TASK GOAL → Retype each record exactly.

DATA FOR ANALYSIS →
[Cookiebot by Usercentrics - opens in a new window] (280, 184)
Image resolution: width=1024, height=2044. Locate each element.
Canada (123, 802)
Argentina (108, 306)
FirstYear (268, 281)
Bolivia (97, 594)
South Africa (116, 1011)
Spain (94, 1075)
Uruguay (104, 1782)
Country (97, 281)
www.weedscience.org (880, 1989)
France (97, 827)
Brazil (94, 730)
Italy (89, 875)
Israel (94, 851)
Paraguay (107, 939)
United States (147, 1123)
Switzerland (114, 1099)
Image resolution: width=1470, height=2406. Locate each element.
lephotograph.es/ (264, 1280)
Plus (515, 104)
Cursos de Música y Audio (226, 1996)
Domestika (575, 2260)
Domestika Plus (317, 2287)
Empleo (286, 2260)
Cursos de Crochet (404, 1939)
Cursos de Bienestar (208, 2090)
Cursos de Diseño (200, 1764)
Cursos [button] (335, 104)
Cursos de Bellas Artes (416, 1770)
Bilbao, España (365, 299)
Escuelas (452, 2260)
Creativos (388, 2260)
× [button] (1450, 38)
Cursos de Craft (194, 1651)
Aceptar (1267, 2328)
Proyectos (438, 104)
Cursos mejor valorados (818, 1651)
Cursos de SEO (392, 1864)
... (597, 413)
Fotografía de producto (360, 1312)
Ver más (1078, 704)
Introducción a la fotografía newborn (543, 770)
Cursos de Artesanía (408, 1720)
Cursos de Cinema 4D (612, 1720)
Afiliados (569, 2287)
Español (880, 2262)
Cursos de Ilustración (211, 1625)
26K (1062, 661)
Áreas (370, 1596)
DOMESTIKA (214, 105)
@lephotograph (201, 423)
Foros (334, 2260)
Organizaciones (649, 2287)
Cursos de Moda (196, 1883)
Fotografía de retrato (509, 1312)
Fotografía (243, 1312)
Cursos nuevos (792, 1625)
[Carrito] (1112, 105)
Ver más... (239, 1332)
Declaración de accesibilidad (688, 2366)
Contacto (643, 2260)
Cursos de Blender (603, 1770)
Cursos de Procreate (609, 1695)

EXERCISE SOLUTION →
[Cookiebot by Usercentrics - opens in a new window] (280, 184)
Image resolution: width=1024, height=2044. Locate each element.
Canada (123, 802)
Argentina (108, 306)
FirstYear (268, 281)
Bolivia (97, 594)
South Africa (116, 1011)
Spain (94, 1075)
Uruguay (104, 1782)
Country (97, 281)
www.weedscience.org (880, 1989)
France (97, 827)
Brazil (94, 730)
Italy (89, 875)
Israel (94, 851)
Paraguay (107, 939)
United States (147, 1123)
Switzerland (114, 1099)
Image resolution: width=1470, height=2406. Locate each element.
lephotograph.es/ (264, 1280)
Plus (515, 104)
Cursos de Música y Audio (226, 1996)
Domestika (575, 2260)
Domestika Plus (317, 2287)
Empleo (286, 2260)
Cursos de Crochet (404, 1939)
Cursos de Bienestar (208, 2090)
Cursos de Diseño (200, 1764)
Cursos [button] (335, 104)
Cursos de Bellas Artes (416, 1770)
Bilbao, España (365, 299)
Escuelas (452, 2260)
Creativos (388, 2260)
× [button] (1450, 38)
Cursos de Craft (194, 1651)
Aceptar (1267, 2328)
Proyectos (438, 104)
Cursos mejor valorados (818, 1651)
Cursos de SEO (392, 1864)
... (597, 413)
Fotografía de producto (360, 1312)
Ver más (1078, 704)
Introducción a la fotografía newborn (543, 770)
Cursos de Artesanía (408, 1720)
Cursos de Cinema 4D (612, 1720)
Afiliados (569, 2287)
Español (880, 2262)
Cursos de Ilustración (211, 1625)
26K (1062, 661)
Áreas (370, 1596)
DOMESTIKA (214, 105)
@lephotograph (201, 423)
Foros (334, 2260)
Organizaciones (649, 2287)
Cursos de Moda (196, 1883)
Fotografía de retrato (509, 1312)
Fotografía (243, 1312)
Cursos nuevos (792, 1625)
[Carrito] (1112, 105)
Ver más... (239, 1332)
Declaración de accesibilidad (688, 2366)
Contacto (643, 2260)
Cursos de Blender (603, 1770)
Cursos de Procreate (609, 1695)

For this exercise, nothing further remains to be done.